IO SONO VULNERABILE: L’ARTE (E LE VITE) IN CARCERE
Io sono vulnerabile, dunque vivo. Arte è amare la realtà! è un progetto che usa forme artistiche diverse per affrontare la vulnerabilità umana. Siamo a Velletri, nell'ex Carcere Pontificio
29 Gennaio 2024
Entrare nell’ex Carcere Pontificio di Velletri, dove siamo stati a visitare Io sono vulnerabile, dunque vivo. Arte è amare la realtà!, un progetto transdisciplinare a cura di Sergio Mario Illuminato, che abbraccia diversi linguaggi artistici approfondendo il tema della vulnerabilità umana, è un insieme di sensazioni contrastanti. E molto forti. L’ingresso nell’antico istituto di detenzione, dove non ci sono più detenuti dal 1992, è chiaramente un momento molto sconvolgente già di per sé. All’esterno si notano grate molto particolari, le bocche di lupo, che oggi sono vietate perché tolgono ulteriormente luce ed aria alle finestre delle celle. Salendo per le scale, una grata al centro sembra la gabbia di un ascensore e invece è una recinzione per evitare i suicidi. Una volta dentro, balzano agli occhi gli spazi angusti e opprimenti di quella vecchia struttura. E anche l’effetto del tempo sugli ambienti, le crepe sui muri, le finestre rotte. Gli infiniti faldoni di vecchi documenti portati e poi lasciati lì una volta che il carcere è finito in uno stato di abbandono. In questo suggestivo contesto, un gruppo di artisti e professionisti delle arti visive, del cinema, della fotografia, della danza e della musica, insieme a insegnanti, tecnici e studenti dell’Accademia di Belle Arti e dei licei romani si è unito per creare il progetto Io sono vulnerabile, dunque vivo. Arte è amare la realtà!, realizzato nell’ambito dell’Accademia di Belle Arti di Roma, con il patrocinio di Regione Lazio, di Città Metropolitana di Roma Capitale e del Comune di Velletri, produzione esecutiva di Movimento Vulnerarte APS, con la collaborazione di Compagnia Atacama e Festival Internazionale Danza Contemporanea Paesaggi del Corpo. In un luogo che già di per sé mette i brividi, l’arte arriva a connetterci a questi luoghi e a far riflettere sul suo senso e sull’esperienza che è stata, ed è ancora, l’istituzione carceraria.

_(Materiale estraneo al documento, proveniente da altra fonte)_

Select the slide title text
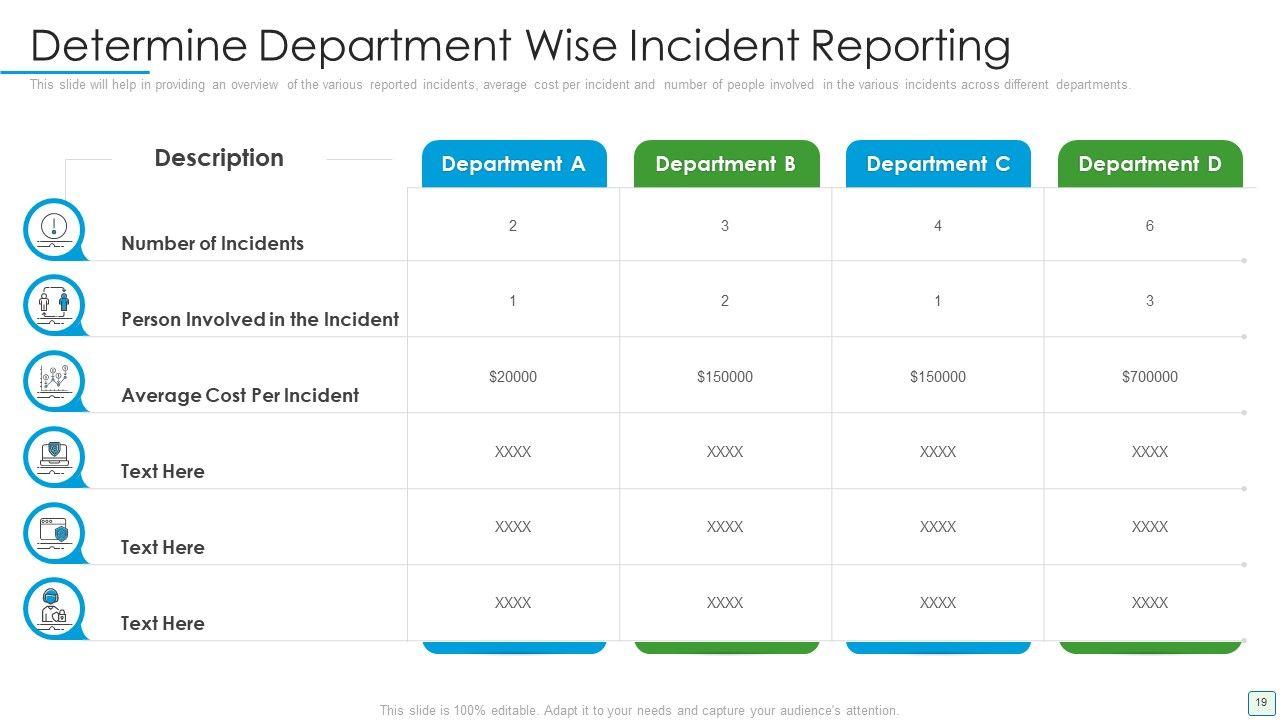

La vulnerabilità oggi è negata
Io sono vulnerabile ha trasformato un luogo dimenticato da oltre trent’anni in un vibrante spazio dedicato all’arte e al dialogo, aprendo nuove possibilità di riflessione per le generazioni future. Al centro del progetto c’è la vulnerabilità umana, un tema sempre più attuale in un mondo che spesso sembra muoversi a una velocità frenetica. In un’epoca in cui l’individualismo e la competizione dominano, spesso dimentichiamo che, al di là delle facciate che mostriamo al mondo, siamo tutti vulnerabili in modi unici e profondi. «L’idea del progetto è avvicinarci a temi che la società sembra voler tenere lontani» ci ha spiegato il curatore Sergio Mario Illuminato. «La vulnerabilità oggi è negata. Anche nell’arte. Sembra che, in questo momento, tutto debba funzionare. Il fallimento, l’errore, componenti fondamentali con cui ci relazioniamo, sono energia. Riunendo questi artisti volevamo riscoprire l’energia di questi luoghi, passarci attraverso. Ciò che vediamo è bello, è consolidato, ma è molto più interessante la parte invisibile del nostro quotidiano, che permette a ciò che vediamo di esistere. La chiave per arrivarci è il dolore, che ti permette di arrenderti a qualcosa che va oltre di te».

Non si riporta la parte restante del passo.